Der siegreiche Feldherr posierte auf einem Flugzeugträger, hinter ihm wehte ein Banner im Wind: "Mission accomplished", war darauf zu lesen: Mission abgeschlossen. US-Präsident George W. Bush feierte mit dem symbolträchtigen Auftritt am 1. Mai 2003, gut eineinhalb Monate nach dem Einmarsch im Irak, den vermeintlichen Sieg der USA. Er ließ sich in Pilotenkluft fotografieren und reckte beide Daumen in die Höhe. Es war eine verfrühte Party.

US-Präsident Barack Obama bei seiner Rede vor der Veteranen-Konferenz in Atlanta: "Der Charakter des Einsatzes ändert sich." (Foto: AFP)

Mehr als sieben Jahre fallen im Irak noch immer Menschen den Folgen des Krieges zum Opfer. Nach Angaben der irakischen Regierung war der Juli der blutigste Monat seit zwei Jahren. Aus Washington sind trotzdem triumphale Töne zu hören - auch Bushs Nachfolger Barack Obama hält die Mission für abgeschlossen. Zumindest beinahe.

Veränderter Charakter

Der amtierende US-Präsident und Friedensnobelpreisträger verkündete am Montag in Atlanta das Ende des amerikanischen Kampfeinsatzes im Irak am 31. August - "wie versprochen und planmäßig", betonte der Demokrat. Zwar sei die "Zeit amerikanischer Opfer noch nicht vorbei", aber es gebe keinen Zweifel daran, dass sich der Charakter des Einsatzes verändere: "von einer militärischen Anstrengung, geführt von unseren Truppen, zu einem zivilen Einsatz, geführt von unseren Diplomaten".

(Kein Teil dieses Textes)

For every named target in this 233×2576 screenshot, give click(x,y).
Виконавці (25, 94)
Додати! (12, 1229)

Bis Ende August soll die Zahl der im Irak stationierten Soldaten von derzeit 65.000 auf 50.000 verringert werden, bekräftigte der Präsident. Die verbleibenden Truppen sollen irakische Soldaten ausbilden und US-Einrichtungen vor Ort beschützen. Zu Obamas Amtsantritt im Januar 2009 waren noch 144.000 Amerikaner im Irak stationiert. Bis Ende kommenden Jahres sollen alle US-Soldaten das Land verlassen haben.

Obama trifft den Nerv

Auf ein wehendes Banner verzichtete Obama genauso wie auf militärisches Kriegsgerät im Hintergrund. Doch seine Rede vor US-Kriegsveteranen im Bundesstaat Georgia geriet derart triumphal, dass sie an Bushs Auftritt auf dem Flugzeugträger erinnerte. "Als Präsidentschaftskandidat habe ich versichert, den Krieg im Irak auf verantwortliche Weise zu beenden", sagte der Präsident. Nun sei es so weit.

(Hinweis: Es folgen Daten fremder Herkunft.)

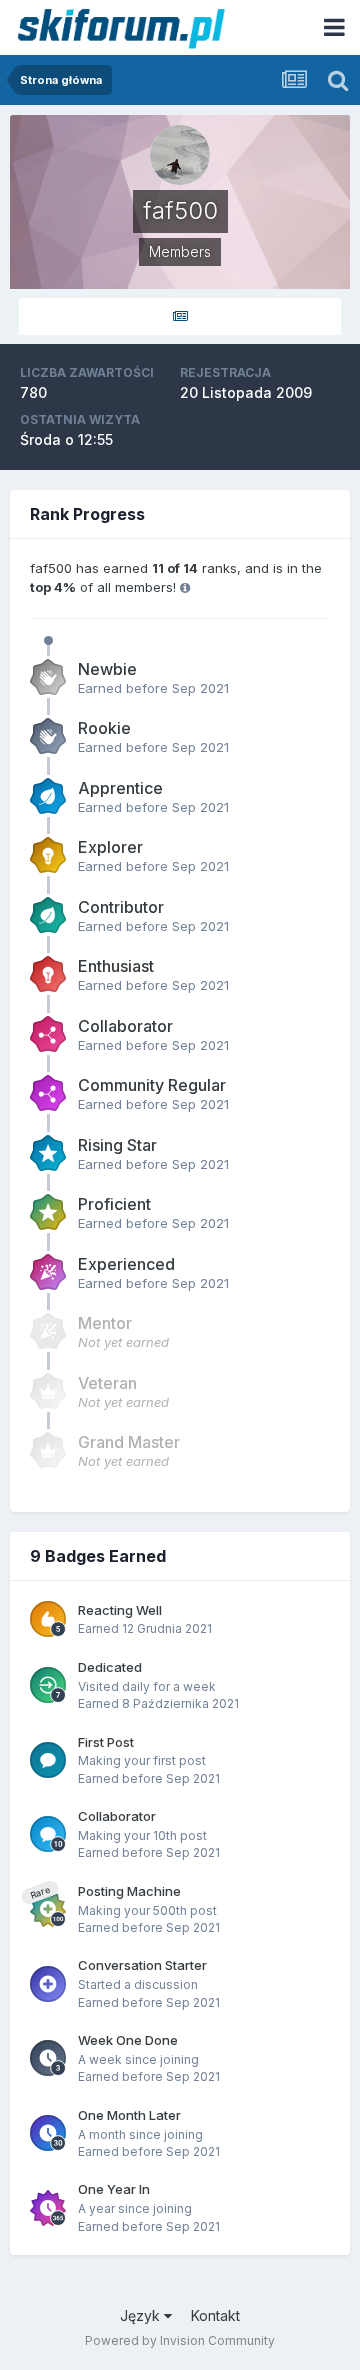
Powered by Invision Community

Obama hatte den Irakkrieg in der Vergangenheit als "dumm" bezeichnet. Nun, pünktlich vor den Kongresswahlen im November, will er zeigen, dass er die Macht hat, ihn zu beenden. Damit trifft er den Nerv der Bevölkerung: Amerikanische Medien zitieren aus Umfragen, wonach jetzt mehr als die Hälfte der Amerikaner gegen den Krieg sind. 55 Prozent der Befragten seien der Meinung, der Krieg habe sich nicht gelohnt.

Verbale Giftpfeile

Für den Präsidenten war es eine seltene Möglichkeit, sich in einem positiven Licht zu zeigen. Der schon vor seiner Vereidigung als Superstar gefeierte Demokrat hatte damit zuletzt große Mühe. Als Umweltschützer gestartet, reiste er zuletzt an die verseuchten Strände am Golf von Mexiko, um die Folgen der schlimmsten Ölpest aller Zeiten in Augenschein zu nehmen. Verbale Giftpfeile in Richtung des schuldigen BP-Konzerns zeugten von einer gewissen Hilflosigkeit des Präsidenten.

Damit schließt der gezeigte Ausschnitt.